This is the final piece of the audio puzzle. We’ve used Whisper to transcribe speech, now let’s generate it. The tool Hugging Face Text to Speech makes this step possible.
Text-to-Speech (TTS) is a powerful AI task. We’ll use the transformers library to load a model that can read any text you give it.
Step 1: Installation
You’ll need transformers, torch, and a library to save the audio file.
pip install transformers torch pip install soundfile
Step 2: The Code
We will load a SpeechT5 model, which also requires a “vocoder” (to make the voice sound natural) and “embeddings” (to define the speaker’s voice).
from transformers import SpeechT5Processor, SpeechT5ForTextToSpeech, SpeechT5HifiGan
from datasets import load_dataset
import torch
import soundfile as sf
# 1. Load the processor (tokenizer)
processor = SpeechT5Processor.from_pretrained("microsoft/speecht5_tts")
# 2. Load the model
model = SpeechT5ForTextToSpeech.from_pretrained("microsoft/speecht5_tts")
# 3. Load the vocoder (makes the voice human-like)
vocoder = SpeechT5HifiGan.from_pretrained("microsoft/speecht5_hifigan")

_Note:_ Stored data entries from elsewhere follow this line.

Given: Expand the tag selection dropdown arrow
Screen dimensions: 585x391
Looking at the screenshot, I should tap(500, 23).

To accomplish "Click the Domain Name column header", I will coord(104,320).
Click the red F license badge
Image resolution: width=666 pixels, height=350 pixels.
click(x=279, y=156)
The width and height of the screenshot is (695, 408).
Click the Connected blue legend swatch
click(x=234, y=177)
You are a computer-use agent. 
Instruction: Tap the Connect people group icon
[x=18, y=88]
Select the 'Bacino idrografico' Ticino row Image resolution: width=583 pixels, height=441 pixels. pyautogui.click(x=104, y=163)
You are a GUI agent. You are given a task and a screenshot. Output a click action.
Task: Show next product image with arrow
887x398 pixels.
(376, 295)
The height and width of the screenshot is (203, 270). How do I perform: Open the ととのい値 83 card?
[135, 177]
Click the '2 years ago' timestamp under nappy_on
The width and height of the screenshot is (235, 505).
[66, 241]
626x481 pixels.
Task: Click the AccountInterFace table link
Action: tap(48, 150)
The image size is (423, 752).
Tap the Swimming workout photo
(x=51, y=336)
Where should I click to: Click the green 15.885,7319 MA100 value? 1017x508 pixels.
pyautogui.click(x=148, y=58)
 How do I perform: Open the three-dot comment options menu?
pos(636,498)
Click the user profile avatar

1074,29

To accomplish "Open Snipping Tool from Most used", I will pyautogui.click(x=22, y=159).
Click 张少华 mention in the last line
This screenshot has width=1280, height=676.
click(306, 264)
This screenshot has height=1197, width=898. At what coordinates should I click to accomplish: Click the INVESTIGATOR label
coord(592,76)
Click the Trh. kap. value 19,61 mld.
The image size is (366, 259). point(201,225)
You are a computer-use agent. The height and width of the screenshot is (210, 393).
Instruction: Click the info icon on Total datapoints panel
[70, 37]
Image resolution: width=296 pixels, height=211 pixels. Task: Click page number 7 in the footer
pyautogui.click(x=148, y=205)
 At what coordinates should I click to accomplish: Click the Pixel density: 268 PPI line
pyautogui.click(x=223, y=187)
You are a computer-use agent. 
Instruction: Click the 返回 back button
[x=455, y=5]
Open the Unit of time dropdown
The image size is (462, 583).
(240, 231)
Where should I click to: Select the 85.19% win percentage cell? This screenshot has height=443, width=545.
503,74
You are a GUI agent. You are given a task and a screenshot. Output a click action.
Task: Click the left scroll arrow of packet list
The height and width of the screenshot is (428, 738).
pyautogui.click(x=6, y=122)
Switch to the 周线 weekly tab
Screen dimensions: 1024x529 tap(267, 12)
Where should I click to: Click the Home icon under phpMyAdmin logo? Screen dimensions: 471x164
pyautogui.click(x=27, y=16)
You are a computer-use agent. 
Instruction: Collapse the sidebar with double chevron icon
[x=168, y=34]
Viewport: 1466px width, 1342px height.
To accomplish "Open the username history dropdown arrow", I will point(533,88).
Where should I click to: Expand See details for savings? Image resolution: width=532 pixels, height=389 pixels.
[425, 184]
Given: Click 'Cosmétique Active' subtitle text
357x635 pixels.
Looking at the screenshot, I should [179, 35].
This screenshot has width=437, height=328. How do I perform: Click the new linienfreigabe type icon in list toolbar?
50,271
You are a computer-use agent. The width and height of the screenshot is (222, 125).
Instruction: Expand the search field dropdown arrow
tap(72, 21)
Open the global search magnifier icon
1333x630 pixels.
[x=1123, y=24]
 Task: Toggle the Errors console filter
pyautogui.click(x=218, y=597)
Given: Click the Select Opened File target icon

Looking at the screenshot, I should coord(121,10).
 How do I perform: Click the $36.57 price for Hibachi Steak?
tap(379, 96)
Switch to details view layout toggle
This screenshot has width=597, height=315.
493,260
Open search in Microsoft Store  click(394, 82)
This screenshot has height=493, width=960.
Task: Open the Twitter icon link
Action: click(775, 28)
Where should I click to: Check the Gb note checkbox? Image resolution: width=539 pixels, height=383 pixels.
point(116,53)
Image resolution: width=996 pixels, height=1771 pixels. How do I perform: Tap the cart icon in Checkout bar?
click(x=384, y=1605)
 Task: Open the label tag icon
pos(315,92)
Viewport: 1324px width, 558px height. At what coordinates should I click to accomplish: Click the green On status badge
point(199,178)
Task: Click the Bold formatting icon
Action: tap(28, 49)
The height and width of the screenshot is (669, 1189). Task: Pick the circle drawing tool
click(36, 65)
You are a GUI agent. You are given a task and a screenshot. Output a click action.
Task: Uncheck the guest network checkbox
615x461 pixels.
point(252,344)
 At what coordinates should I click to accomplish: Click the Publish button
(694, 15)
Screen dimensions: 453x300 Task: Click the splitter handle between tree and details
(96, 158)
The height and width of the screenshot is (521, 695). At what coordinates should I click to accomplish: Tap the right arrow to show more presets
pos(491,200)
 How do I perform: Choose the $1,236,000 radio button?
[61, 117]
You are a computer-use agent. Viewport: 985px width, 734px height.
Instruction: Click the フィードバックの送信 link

# 4. Load a speaker "voice" (xvector)
# We'll use a sample from a built-in dataset
embeddings_dataset = load_dataset("Matthijs/cmu-arctic-xvectors", split="validation")
speaker_embeddings = torch.tensor(embeddings_dataset[7306]["xvector"]).unsqueeze(0)
# 5. Define your text
text = "Hello from your new AI assistant. I can speak!"
# 6. Tokenize the text
inputs = processor(text=text, return_tensors="pt")
# 7. Generate the speech "spectrogram"
speech = model.generate_speech(inputs["input_ids"], speaker_embeddings, vocoder=vocoder)
# 8. Save the audio to a file
sf.write("output.wav", speech.numpy(), samplerate=16000)
print("Audio saved to output.wav!")Go play the output.wav file in your folder. You just generated realistic, human-sounding speech from a string of text!
Key Takeaways
- The article discusses generating speech using Hugging Face Text to Speech with the transformers library.
- Installation requires transformers, torch, and an audio-saving library.
- The SpeechT5 model needs a vocoder for natural voice and embeddings for the speaker’s voice.
- After running the code, you can listen to the realistic speech in the output.wav file.